Once you have that infrastructure, model selection becomes data-driven. Swap Claude for Gemini, run the same jury, compare verdicts. Same benchmark, cheaper model — if it passes the judges, ship it.
And once evaluation becomes infrastructure, a harder question follows: who judges the judges? The moment you rely on an evaluator to gate merges or score agent output, the evaluator itself becomes a critical system component — subject to drift, prompt sensitivity, and alignment mismatch. That's a topic for a future post.
Getting Started
<dependency>
<groupId>io.github.markpollack</groupId>
<artifactId>agent-judge-core</artifactId>
<version>0.11.0</version>
</dependency>
Start with the core, then add only the modules you need:
Judge families (what you evaluate with):
| Module | Dependencies | What it checks |
|---|---|---|
agent-judge-core |
None | Judge, Jury, Score, Verdict |
agent-judge-exec |
Process execution | Build success, shell commands, coverage |
agent-judge-file |
File I/O | AST comparison, POM diffs, XML, text |
agent-judge-ai-core |
agent-judge-core only | ModelBackedJudge, JudgeModel interface, prompt templates (framework-neutral) |
agent-judge-llm |
Spring AI | Spring AI implementation of JudgeModel (SpringAiJudgeModel) |
agent-judge-rag |
agent-judge-llm | Faithfulness, hallucination, contextual relevance |
Framework bridges (what you evaluate):
| Module | Adapts | One-liner |
|---|---|---|
agent-judge-spring-ai |
ChatResponse |
SpringAiEvaluator.evaluate(goal, call, jury) |
agent-judge-langchain4j |
Result<T> |
LangChain4jEvaluator.evaluate(goal, serviceCall, jury) |
agent-judge-koog |
AIAgent output |
KoogEvaluator.evaluate(agent, input, jury) |
agent-judge-agent-client |
CLI agents | AgentClientEvaluator.evaluate(goal, workspace, call, jury) |
Each bridge is thin — 30–100 lines. The framework dependency is provided-scope: you bring your own version. agent-judge-core has zero runtime dependencies beyond java.base. See the Built-in Judges catalog for the full list.

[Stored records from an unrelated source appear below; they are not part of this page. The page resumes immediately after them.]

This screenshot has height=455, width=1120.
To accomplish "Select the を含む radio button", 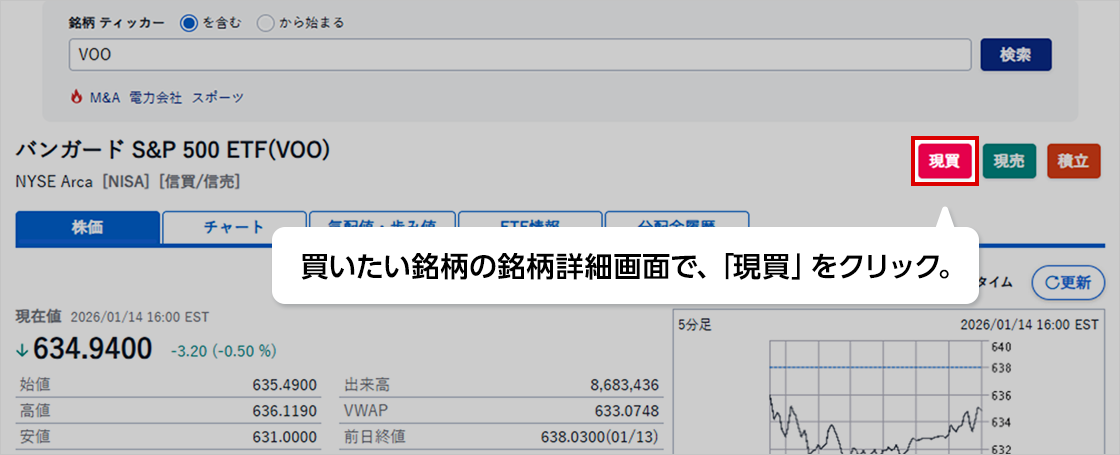I will [x=189, y=23].
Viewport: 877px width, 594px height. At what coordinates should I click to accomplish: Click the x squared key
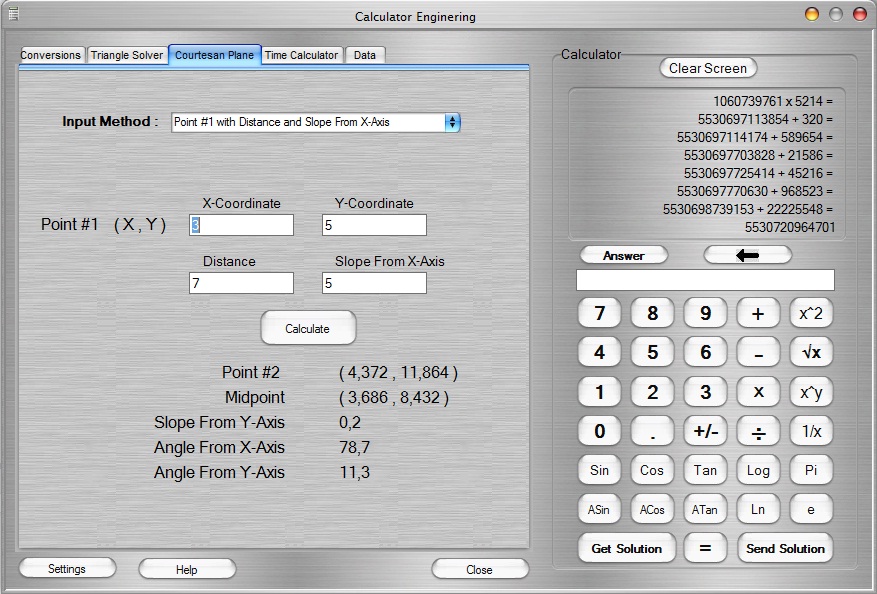(x=811, y=314)
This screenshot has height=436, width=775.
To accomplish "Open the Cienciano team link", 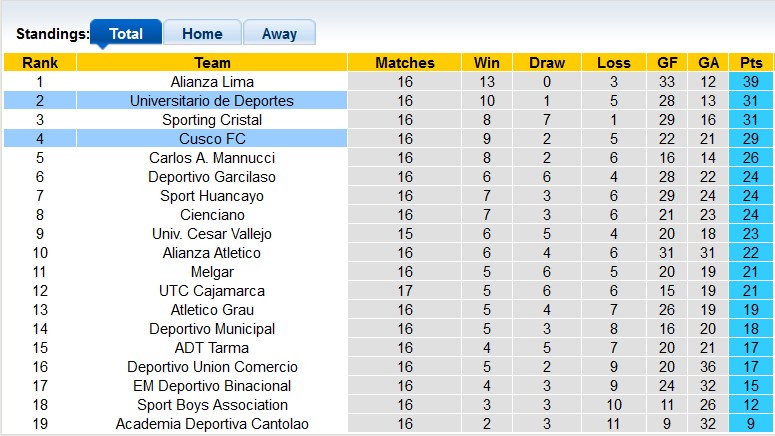I will 212,215.
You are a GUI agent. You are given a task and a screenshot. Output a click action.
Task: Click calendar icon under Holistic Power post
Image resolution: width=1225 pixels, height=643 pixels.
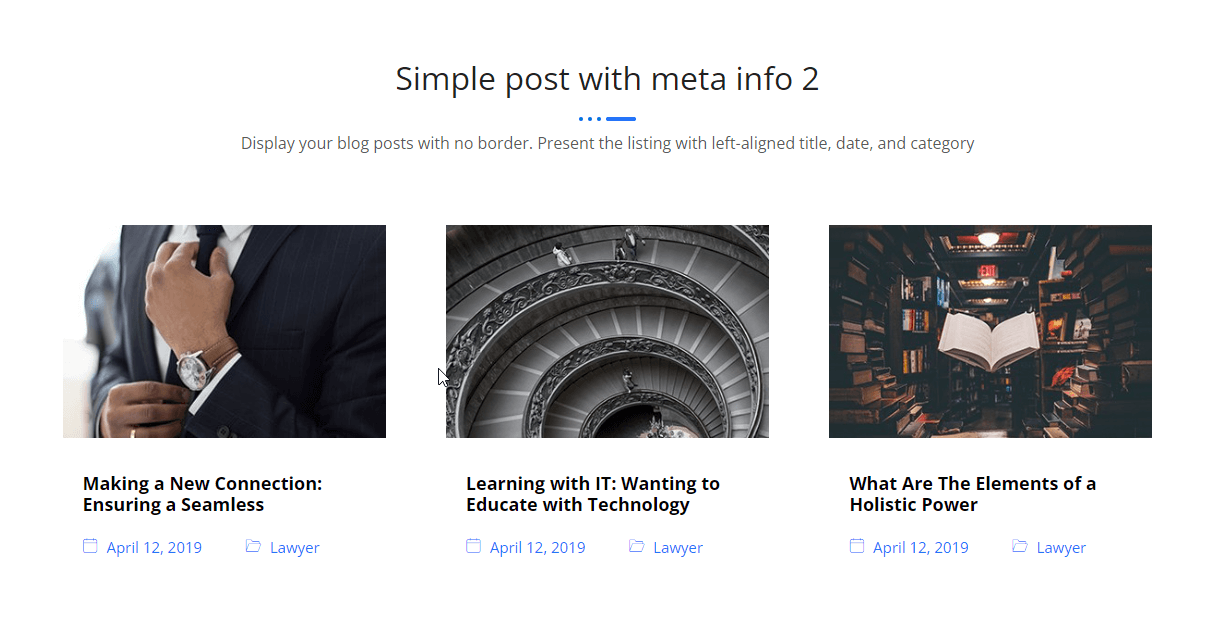point(856,546)
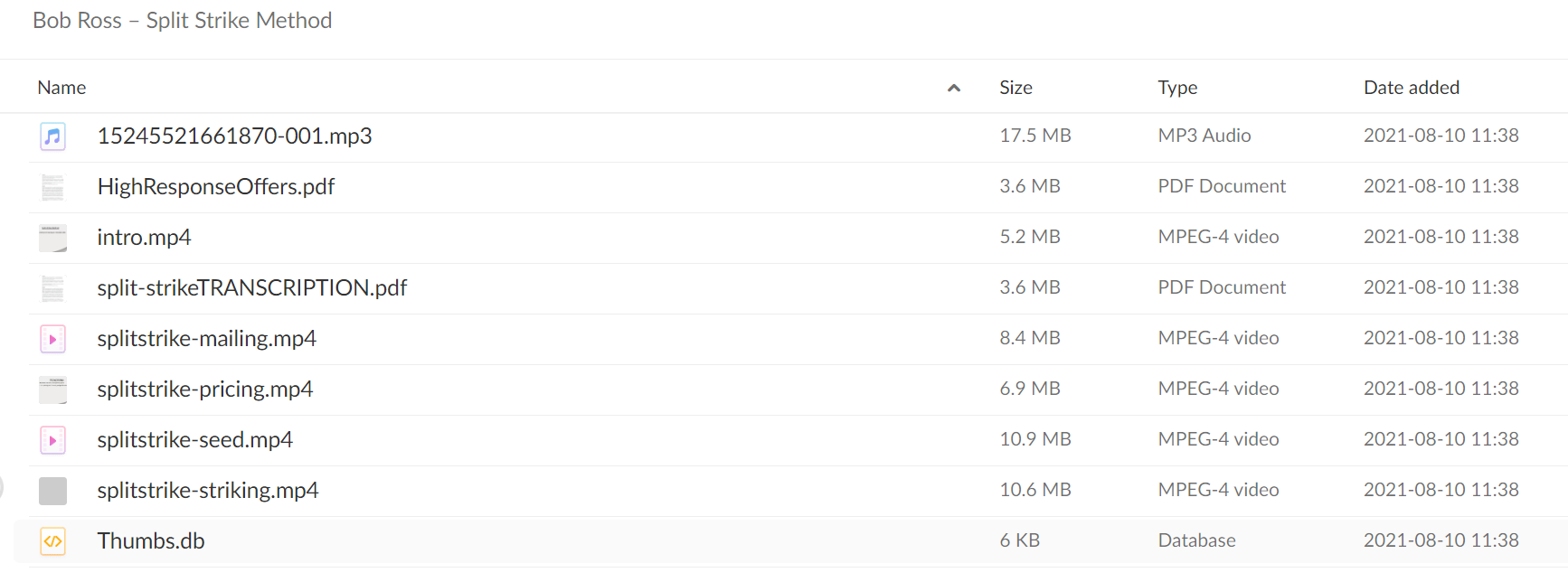Click Bob Ross – Split Strike Method title
The image size is (1568, 582).
(183, 20)
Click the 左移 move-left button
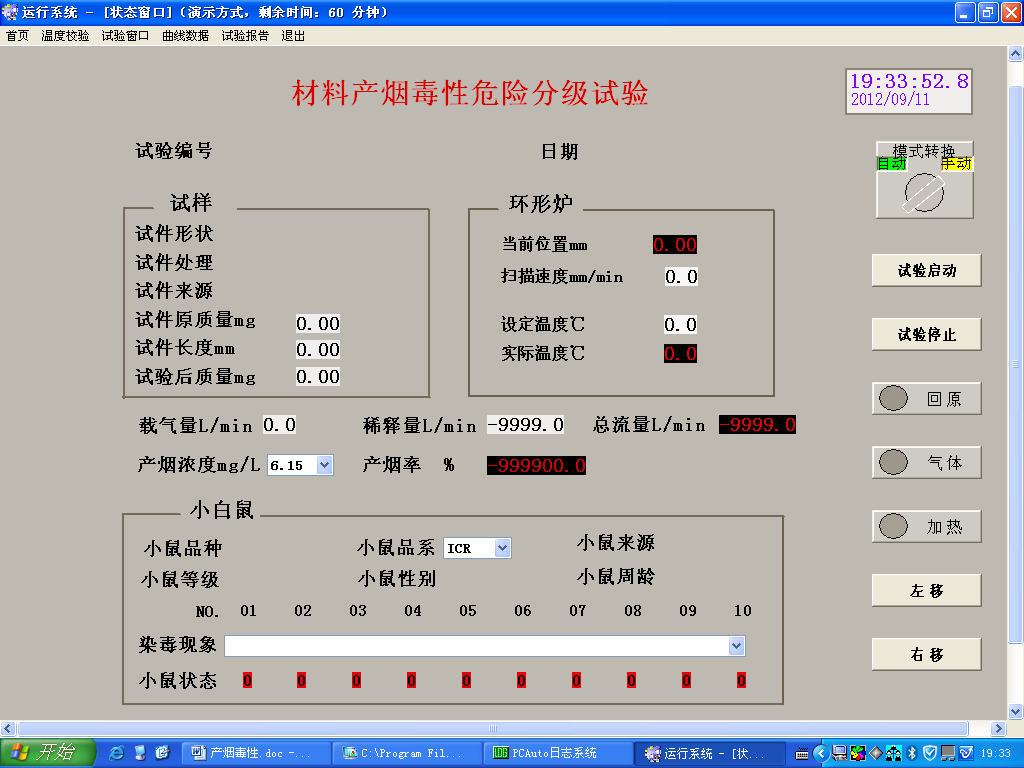 tap(926, 591)
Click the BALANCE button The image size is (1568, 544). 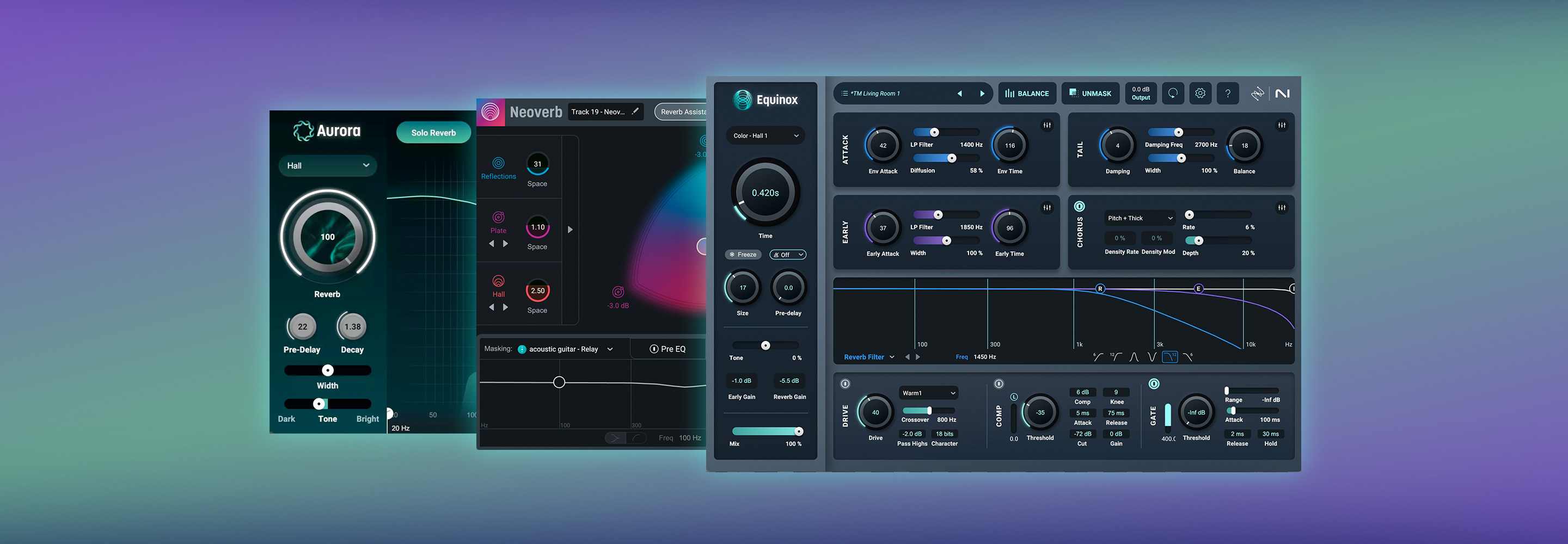pos(1027,94)
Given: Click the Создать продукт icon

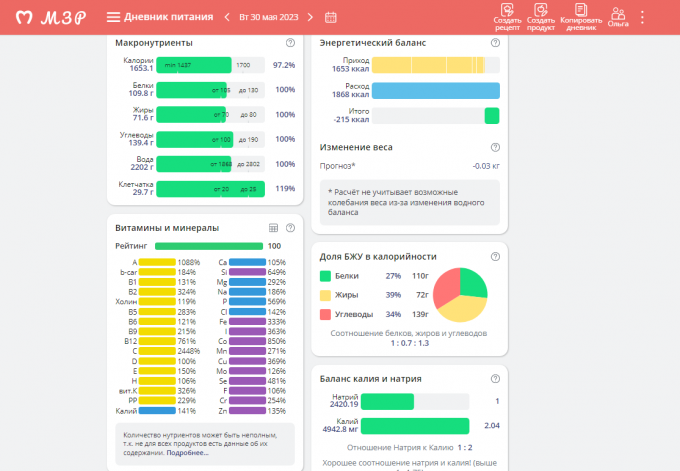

Judge buildJudge = BuildSuccessJudge.maven();
JudgmentContext context = JudgmentContext.builder()
.goal("Migrate javax imports to jakarta")
.workspace(Path.of("./my-project"))
.build();
Judgment result = buildJudge.judge(context);
assertThat(result.status()).isEqualTo(JudgmentStatus.PASS);
Or use a framework bridge to evaluate in one line:
// Koog agent
Verdict verdict = KoogEvaluator.evaluate(agent, "Add a REST controller", jury);
// LangChain4j AI Service
Verdict verdict = LangChain4jEvaluator.evaluate(goal, assistant::chat, jury);
// Spring AI ChatClient
Verdict verdict = SpringAiEvaluator.evaluate(goal, () -> chatClient.prompt()
.user(prompt).call().chatResponse(), jury);
The agent-judge-tutorial project has working examples for everything in this post. Full documentation: Getting Started | Tutorial | API Reference. Source on GitHub.
Judges are tests for your agent. Start simple, add tiers as your agent matures.